The Crises in Rwanda and Burundi Are Not Over Yet

WHILE the world is still trying to sort out who should have done what to avert last summer's genocide in Rwanda, another round of genocidal war threatens to erupt there and in neighboring Burundi. This time the war could spread through the entire region.

When a few thousand troops might have averted large-scale genocide in Rwanda this spring, the international community failed to act. The world did step in to mount the massive relief effort for the refugees this summer, but by then an awful price in lives had been paid, and resources that might have been used to stabilize the region had to be spent on the emergency.

Now, unless the international community responds with vigor, the cycle threatens to repeat itself.

Ironically, some of the largely Hutu refugees who have been saved increasingly threaten the security of Rwanda and Burundi. The leadership that carried out the last genocide in Rwanda has consolidated control over the 2 million refugees along Rwanda's borders. Safe repatriation of the civilians is absolutely necessary to prevent renewed war. The United Nations -- in cooperation with the governments of Zaire and Tanzania -- must act to defuse this time bomb.

A security force will be needed to permit free choice by the refugees to return home. It is unlikely that governments will quickly agree to put troops into the refugee camps to break the hold of the Hutu military leaders. If they do not, then the UN secretary-general should be authorized and funded to hire his own security force. Further delay in addressing this problem will only make it more intractable. Already, voluntary agencies in the camps are threatening to pull out because the Hutu military lead ership has been menacing relief workers, inciting violence within the camps, and undermining assistance to the neediest refugees by controlling distribution. Humanitarian workers are troubled by the moral dilemma of indirectly aiding a reviving genocidal leadership.

Meanwhile, in Rwanda, the new government has received almost no foreign assistance. A substantial amount of aid has flowed into the UN agencies that have sprouted large infrastructures in Rwanda, but government offices remain without even bare necessities, such as furniture and paper. The military hasn't been paid in three months. As a result, the weak government is tending to fray and harder-line elements will move into the vacuum.

It is hard to understand why the international community has been so cautious to aid the new government. There clearly have been some abuses by the Rwandan Patriotic Army. Displaced persons and some of the small number of returning refugees have been abused and sometimes killed, as apparently documented in one UNHCR report. More than 15,000 people have been arrested by the new regime and are being held in wretched conditions.

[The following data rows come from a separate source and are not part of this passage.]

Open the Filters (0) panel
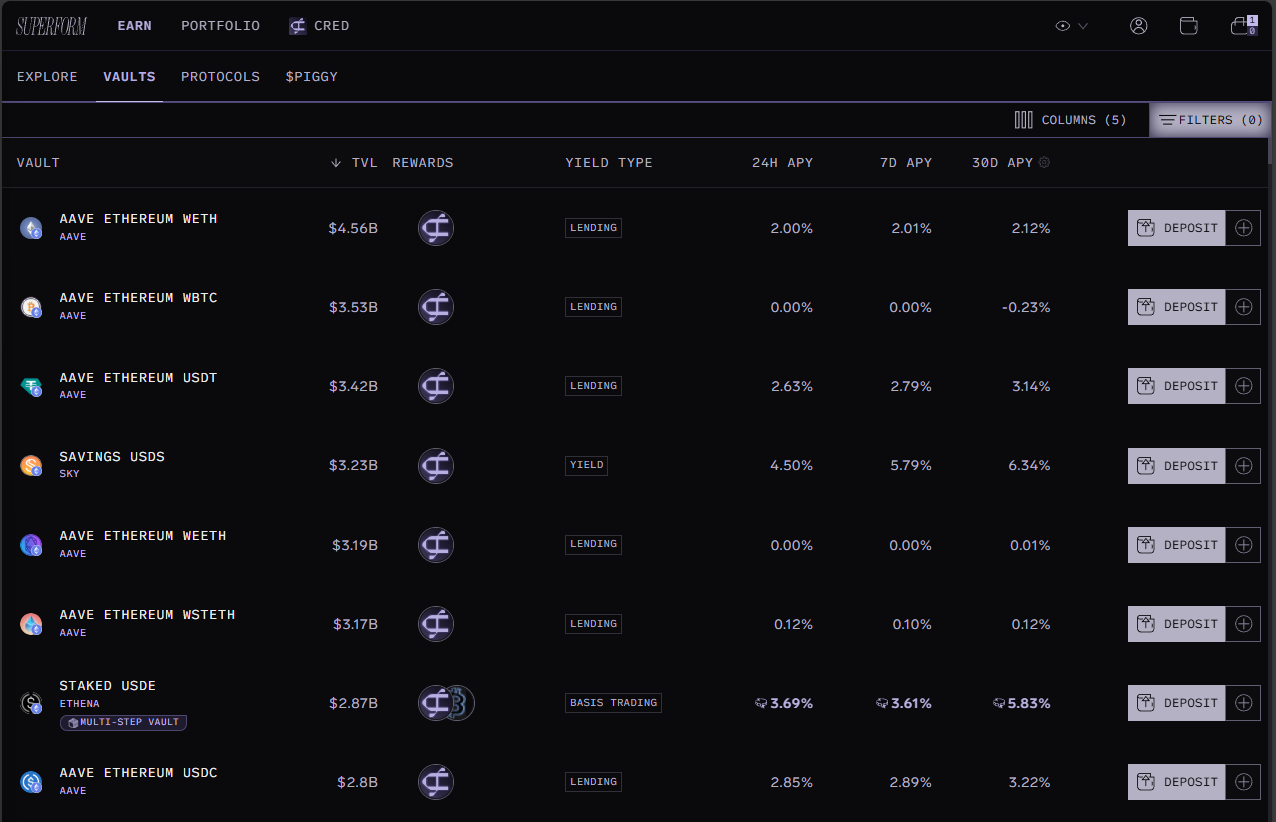This screenshot has width=1276, height=822. pos(1210,120)
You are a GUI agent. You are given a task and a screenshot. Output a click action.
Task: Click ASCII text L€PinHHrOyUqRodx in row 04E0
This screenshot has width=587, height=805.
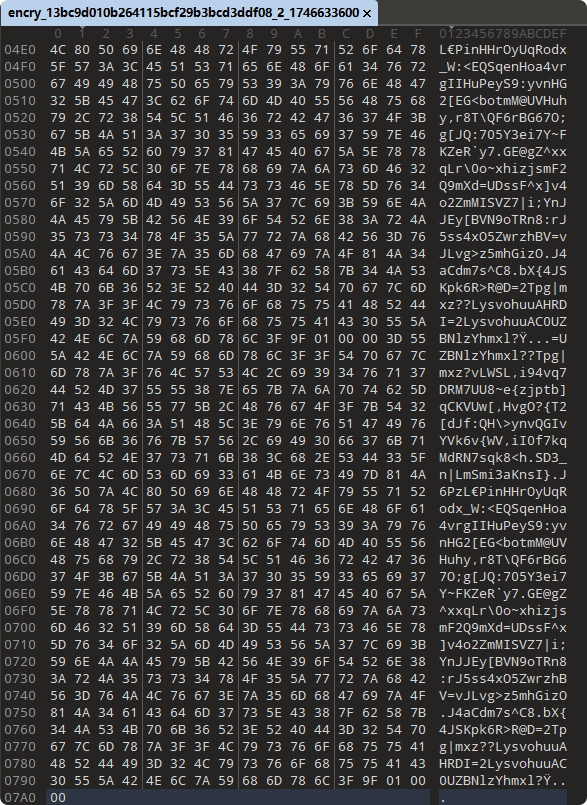pos(503,50)
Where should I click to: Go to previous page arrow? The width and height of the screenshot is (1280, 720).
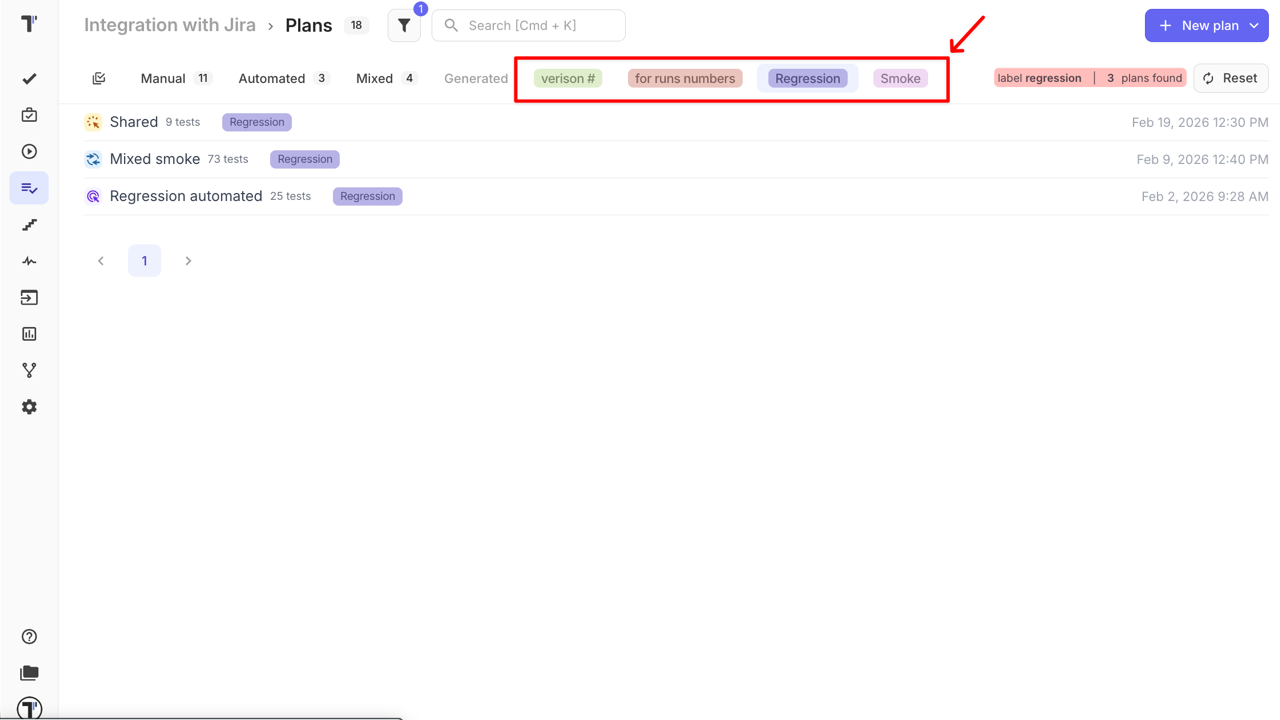pos(101,261)
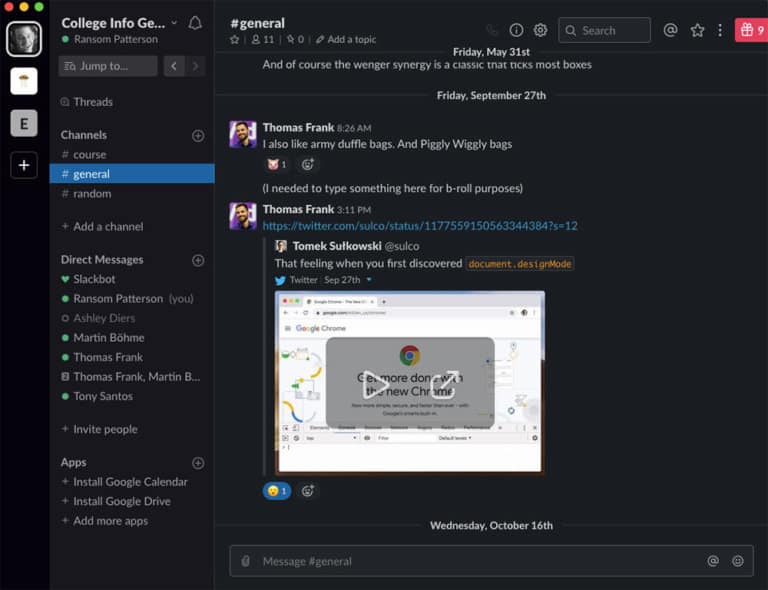Open more options three-dot menu in header

tap(719, 30)
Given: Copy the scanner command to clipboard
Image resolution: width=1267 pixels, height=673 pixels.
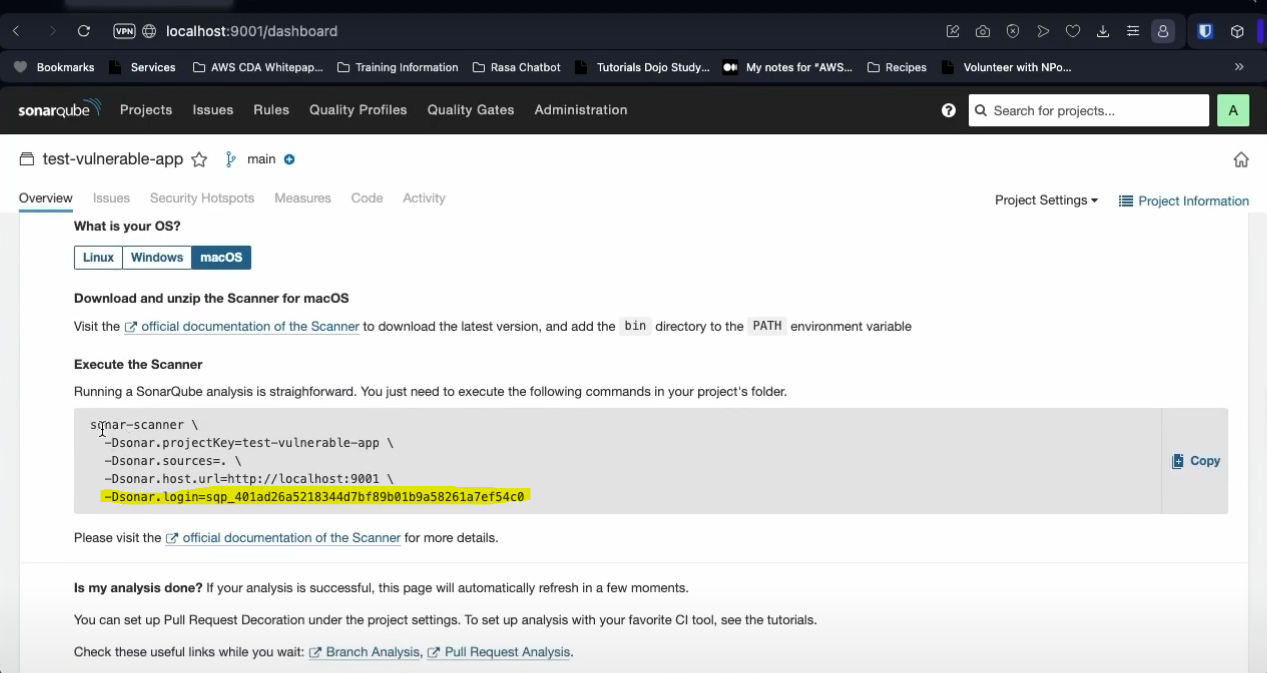Looking at the screenshot, I should pos(1195,460).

Yet the near-unanimous view among humanitarian agencies on the ground in Kigali is that the government -- while not a band of angels -- must be aided if it is to be able to take hold, which is a far better option than to let conditions slide out of control.

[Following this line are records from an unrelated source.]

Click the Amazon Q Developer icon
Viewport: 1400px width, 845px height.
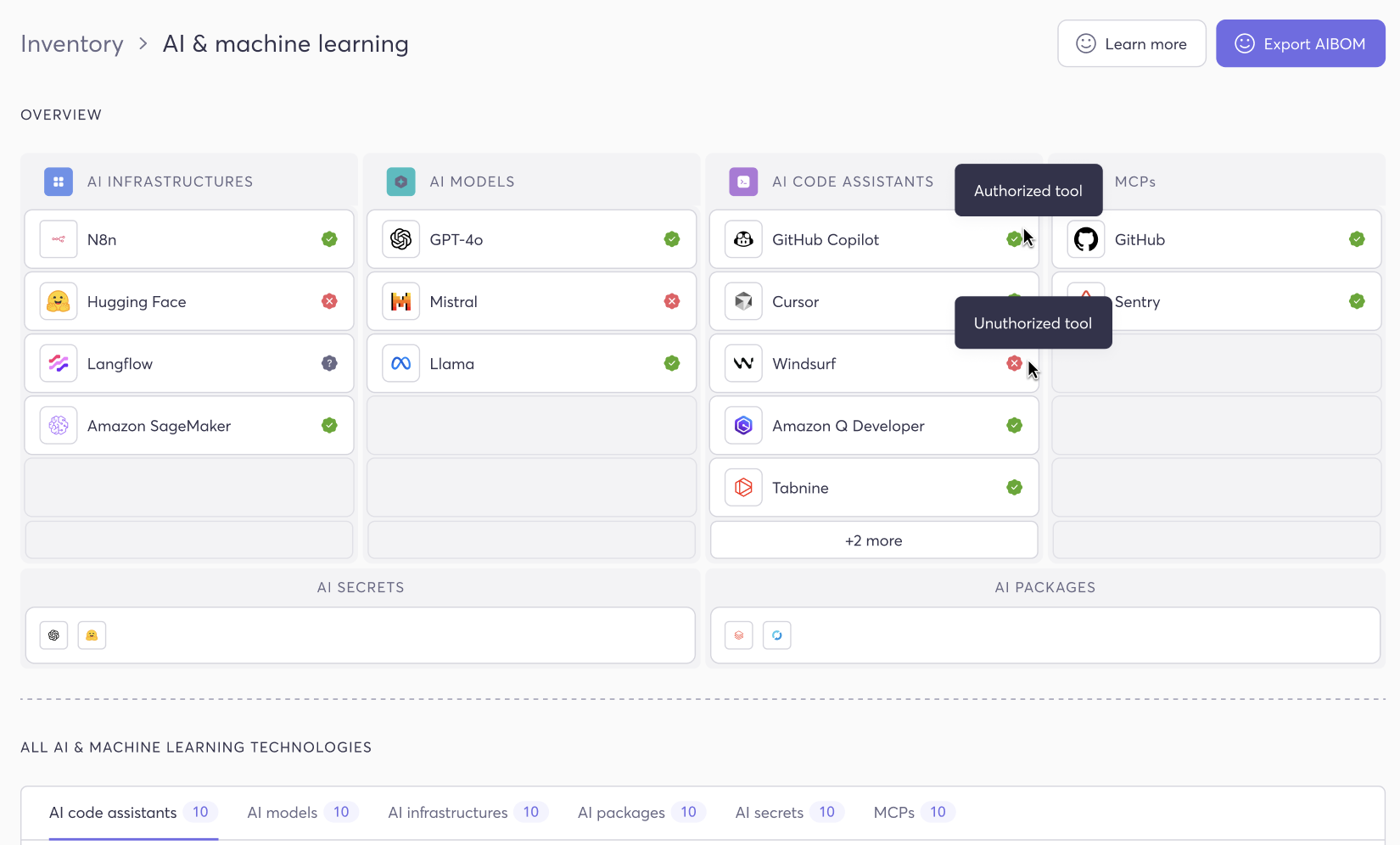pos(743,426)
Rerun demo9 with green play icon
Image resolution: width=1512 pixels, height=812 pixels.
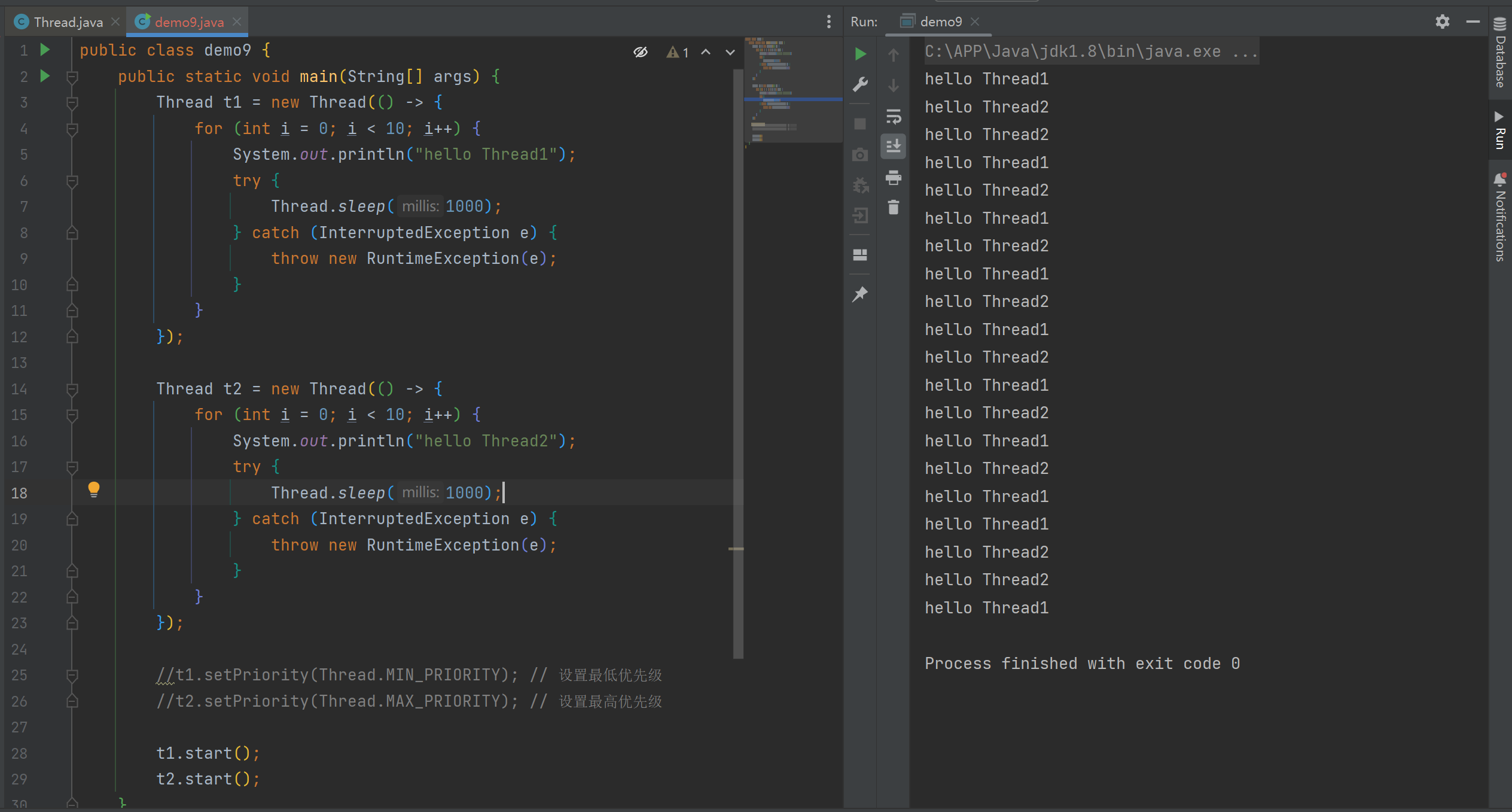coord(860,54)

Following the slaughter of the professional class in Rwanda, a key priority is to give the government support in the administration of justice, including the probable need for foreign lawyers, judges, and judicial police to train government officials.

The World Bank, which had been holding off aid because of unpaid arrearages, is apparently resolving the issue. Loan money will flow in early 1995. Governmental and other donors should move to provide aid even more quickly. (This task will be complicated by a continuing French campaign to deny aid to the new Rwanda government.) The current demand for reform from a government with no funds is a recipe for disaster.

The return home of the internally displaced in Rwanda is the possible key to reconciliation and the later repatriation of refugees. The UN Human Rights Monitors program, inexorably slow in getting under way, must do its part to bolster refugees' confidence as they return to their villages.

In Burundi, despite the loss of two presidents over the last year, another wave of full war has not occurred. But violence is growing. Hard-line Hutu elements are conducting guerrilla operations and threaten to expand them. The government counters with ethnic-cleansing operations.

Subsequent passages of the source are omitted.